According to the oldest story (8th century BCE), Lacus Curtius was named after the champion of the Sabines, a horseman named Mettius Curtius. In the war that followed the Rape of the Sabine Women, the champion was said to have got stuck in the marsh during battle. This is corroborated by the fact that the area was once marshland, the fact that the Curtia Gens was of Sabine origins, and that the name Mettius was an authentic Sabine name rendered from the word medìss "leader".

Varro's lightning origin
A second version (~445 BCE), and also the most prosaic, had it that Gaius Curtius Philon, a consul, consecrated the site after a lightning strike had hit it.

Livy's mythical origin

Lacus Curtius may have been regarded with some veneration by ancient Romans.

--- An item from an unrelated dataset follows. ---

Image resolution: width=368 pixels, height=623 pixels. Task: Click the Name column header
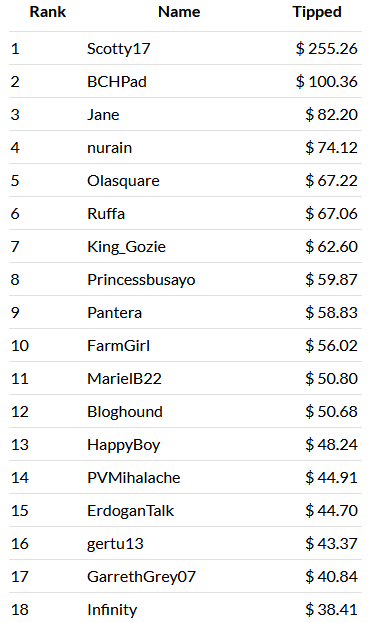pos(179,12)
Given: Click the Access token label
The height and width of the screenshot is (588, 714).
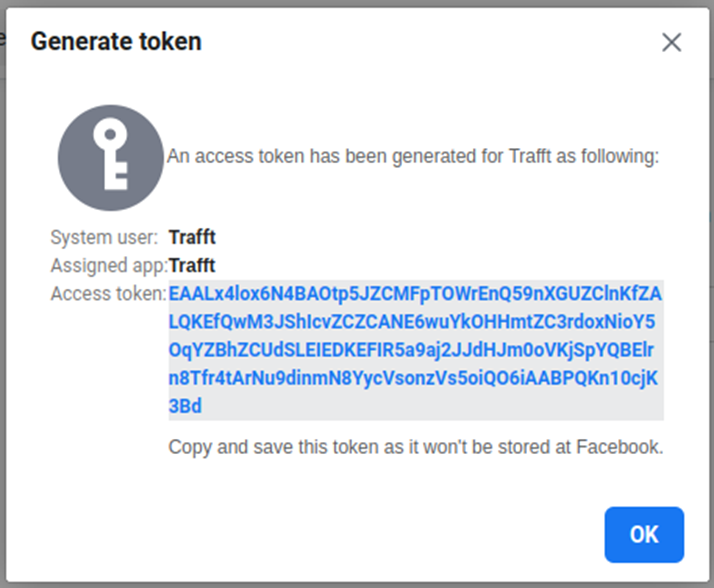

The most popular story (~362 BCE), and also the one Livy deemed most likely, was of a myth glorifying the nation: Rome was endangered when a great chasm opened on the Forum. An oracle told the people that they were to throw into the chasm "that what constituted the greatest strength of the Roman people," and that if they did the Roman nation would last forever. After dropping many things into the ravine without result, a young horseman named Marcus Curtius (again a member of the Curtia gens) saved the city by realizing that it was youth that the Romans held most dear. He jumped in, in full armour on his horse, whereupon the earth closed over him and Rome was saved. The story, though clearly epic in nature, was likely a copy of another very similar Greek story concerning king Midas.

Other possibilities
A bit to the east of the Lacus Curtius, skeletal remains were discovered of a man, woman and child who had been bound together and drowned. The stories about Mettius and Marcus Curtius may have been warped recollections of a very ancient sacrificial drowning ritual done when the area was still large enough to form a pool. Alternatively, they could have been related to "profaners" mentioned in the inscription on the nearby Lapis Niger, making it a special location of punishment.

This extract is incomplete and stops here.